** Çıkarılan metin **
§

GDO (genetiği değiştirilmiş organizmalar) ve biyoteknoloji araştırmalarında tam bir opaklık hakim. Bu, tarım, farmakoloji, enerji ve ileri teknoloji sektörlerinin birlikte oynadığı bir alan ve bunların büyük kısmı çokuluslular… Mesela, yaklaşık on yıldır, Afrika ikinci kolonileştirilme sürecini yaşıyor. Çin, Suudi Arabistan, Rusya, ABD, İsrail gibi ülkeler ve çokuluslular, birçok Afrika ülkesinin hükümetlerine bir şekilde “yaklaşarak” devasa araziler kapatıyor. Bunlar tarıma elverişli araziler. Özel orduların etrafını çevirdiği bu alanlarda GDOʼdan organik tarıma, biyo yakıttan farmakolojik tarıma çok geniş bir yelpazede araştırma ve üretim yapılıyor. Bu odaklar, yaklaşan gıda krizine hazırlanıyor ve “küresel gıda güvenliklerini” sağlıyorlar. Bu “önlem”in “herkes” için olmadığı apaçık. Dikenli tellerin hemen ardında çocuklar yetersiz beslenmeden ölüyor.

§

** Sağlanan veriler **
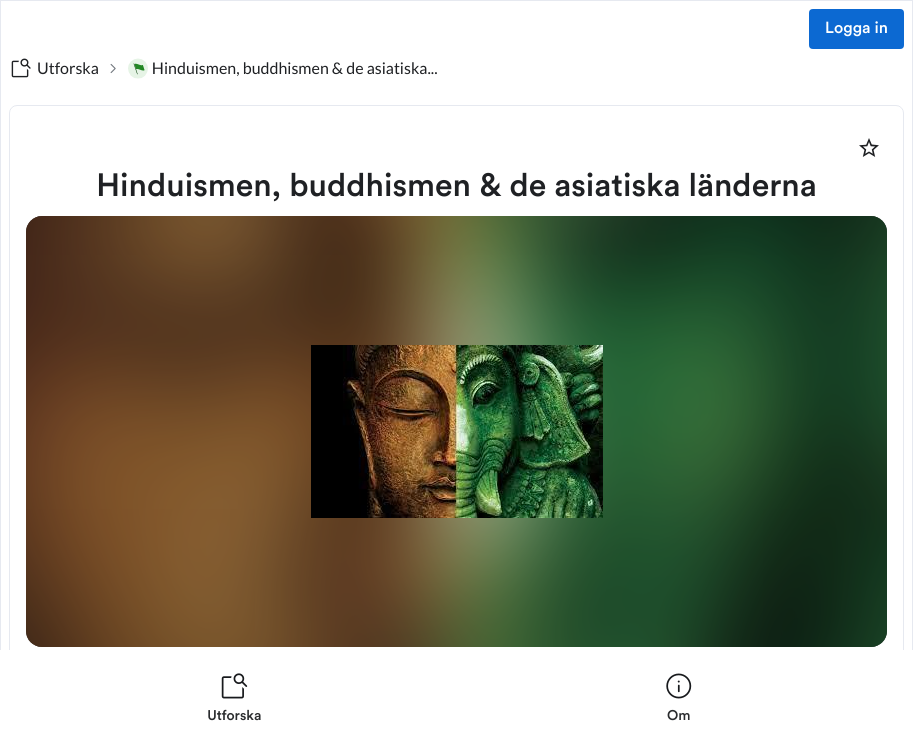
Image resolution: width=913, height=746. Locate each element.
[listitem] (234, 698)
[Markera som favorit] (869, 148)
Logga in (856, 29)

§

** Alıştırma yönergesi **
GDO araştırmaları ve Afrika'daki arazi kapatma üzerine olan metni baştan sona kelimesi kelimesine yeniden yaz. Listenin bu işle hiçbir ilgisi yoktur.

** Çözümlü cevap **
GDO (genetiği değiştirilmiş organizmalar) ve biyoteknoloji araştırmalarında tam bir opaklık hakim. Bu, tarım, farmakoloji, enerji ve ileri teknoloji sektörlerinin birlikte oynadığı bir alan ve bunların büyük kısmı çokuluslular… Mesela, yaklaşık on yıldır, Afrika ikinci kolonileştirilme sürecini yaşıyor. Çin, Suudi Arabistan, Rusya, ABD, İsrail gibi ülkeler ve çokuluslular, birçok Afrika ülkesinin hükümetlerine bir şekilde “yaklaşarak” devasa araziler kapatıyor. Bunlar tarıma elverişli araziler. Özel orduların etrafını çevirdiği bu alanlarda GDOʼdan organik tarıma, biyo yakıttan farmakolojik tarıma çok geniş bir yelpazede araştırma ve üretim yapılıyor. Bu odaklar, yaklaşan gıda krizine hazırlanıyor ve “küresel gıda güvenliklerini” sağlıyorlar. Bu “önlem”in “herkes” için olmadığı apaçık. Dikenli tellerin hemen ardında çocuklar yetersiz beslenmeden ölüyor.